Under this scenario, said to be favored by key members on both sides, the committee would hold back on big-ticket tax changes until after the 2012 election, and then have Congress come back in 2013 to produce comprehensive tax-reform legislation — lowering tax brackets across the board but reducing long-standing preferences such as the mortgage interest deduction, along with a slew of others.
Capitol Hill sources tell me that since Republicans — and some Democrats — in the House and Senate are not likely to approve major revenue increases item by item, there is no political logic for committee co-chairs Sen. Patty Murray, D-Wash., and Rep. Jeb Hensarling, R-Tex., to force it on them.
That would risk triggering the deep defense and Social Security provider cuts in 2013 mandated by the legislation authorizing the supercommittee in the event members cannot agree on a plan or get it past both houses of Congress.
Moreover, the sort of across-the-board reductions in tax expenditures required for a comprehensive tax-reform plan this year could not even be "scored" by the Congressional Joint Committee on Taxation between now and the deficit committee’s deadline.
("Scoring" means tax technicians’ best estimates of the impacts on federal revenues — plus or minus — of specific tax-code changes. If a broad tax package proposal cannot be scored, the House and Senate cannot evaluate it properly for a vote.)
That fact alone argues against any "global" tax reform effort by the committee, sources told me, and a postponement of all or most major moves on taxes until after the 2012 election.

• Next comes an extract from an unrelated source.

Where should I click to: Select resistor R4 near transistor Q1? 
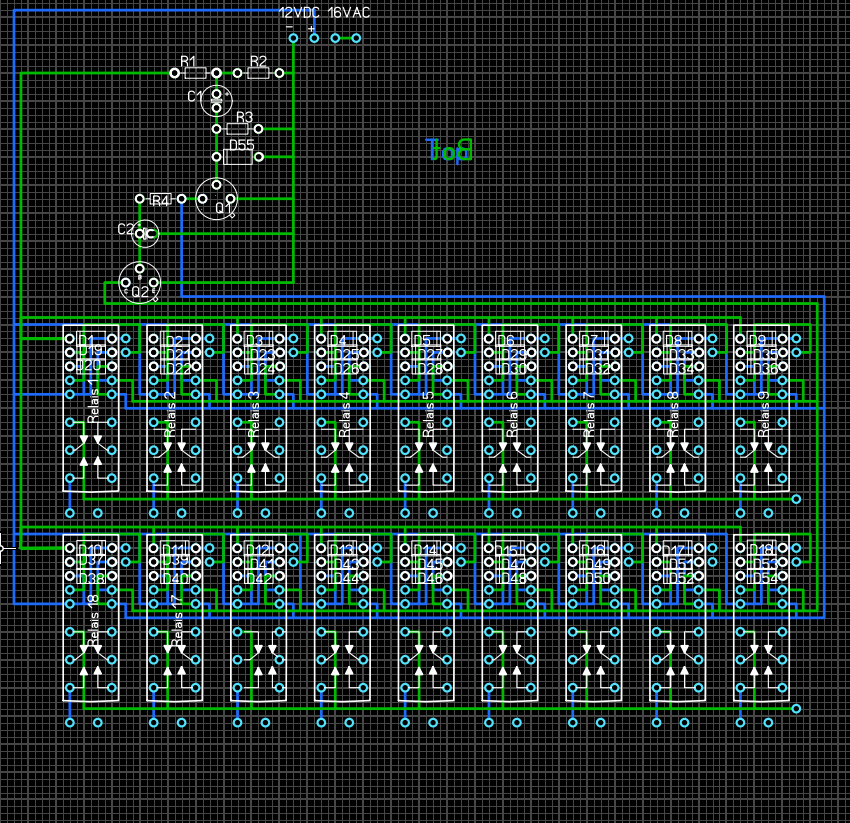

So the preliminary good news for the real estate industry is that there appears to be little appetite on the supercommittee to limit, phase out or eliminate the mortgage interest tax deduction in the upcoming package.
The potentially more sobering news is that comprehensive tax reforms — reducing marginal rates for individuals and corporations, capping the mortgage interest deduction or turning it into a far less valuable tax credit and phasing out property tax write-offs — are very much on the agenda for 2013, no matter who wins the election.
Deficit reduction is now seen by majorities on both sides of Capitol Hill as crucial public policy. Comprehensive reforms affecting housing write-offs, Social Security, Medicare, Medicaid and employer health care exclusions will soon be front and center, just not this year.